After carefully researching both prominent theorists, it is apparent that their specific area of focus in their work differs subtly. Tolman mostly focused on cognitive behavior whereas Charles Darwin focused on evolution theory. The age difference between both theorists is significant. Darwin and Tolman are 77 years apart in age. The difference in age shows that they both grew up in distinct eras. This is possible to have an impact on whom they are influenced by. Tolman was favorably influenced by William James, Gestalt psychologist Kurt Koffka, and German American psychologists Kurt Lewin. The prominent scientists that influenced Darwin were Jean Baptiste Lamarck, Charles Lyell, Alfred Wallace, and James Hutton.

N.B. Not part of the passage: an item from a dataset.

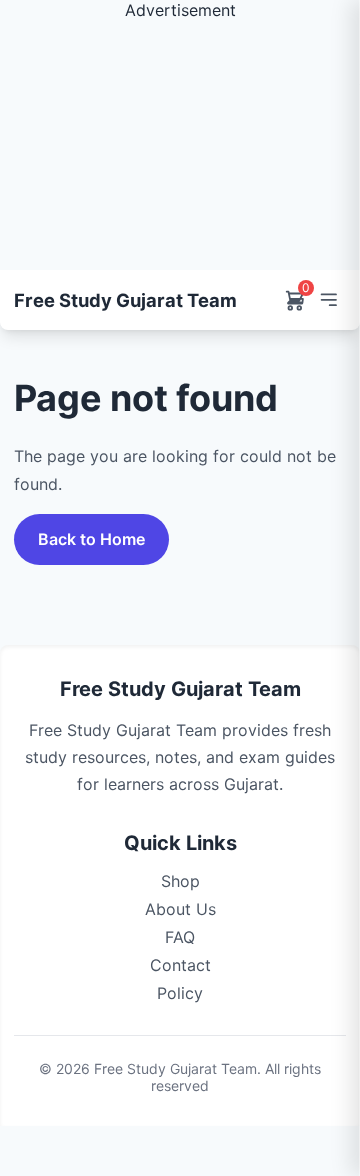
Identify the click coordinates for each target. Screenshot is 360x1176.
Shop (180, 881)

Overall, Darwin and Tolman produced a visible mark on the study of psychology and revolutionized the way that we scrupulously observed the world. Darwin was the first to scientifically describe and explain evolution. Although he did not provide all the necessary answers, he was clever at sparking our brains. Darwin’s remarkable theory has exerted a significant effect on our modern perception of the world, nature and who we are as humans. Edward Tolman ideas and theories transformed the way that we typically view behavior. He also established the foundation for purposive behaviorism and influenced modern cognitive science. Although both theorists work focused in separate areas there is no doubt that they both had an influence on the study of modern psychology.

References

  • Desmond, A. (2018). Charles Darwin. In Encyclopedia Britannica Online. Retrieved from https://www.britannica.com/biography/Charles-Darwin
  • Edward C. Tolman. (2018). In Encyclopædia Britannica Online. Retrieved from https://academic.eb.com/levels/collegiate/article/Edward-C-Tolman/72806
  • Hergenhahn, B.R. (2009). An Introduction to the History of Psychology. (7th Ed.). Belmont, CA: Wadsworth/ Thompson Publishing Company.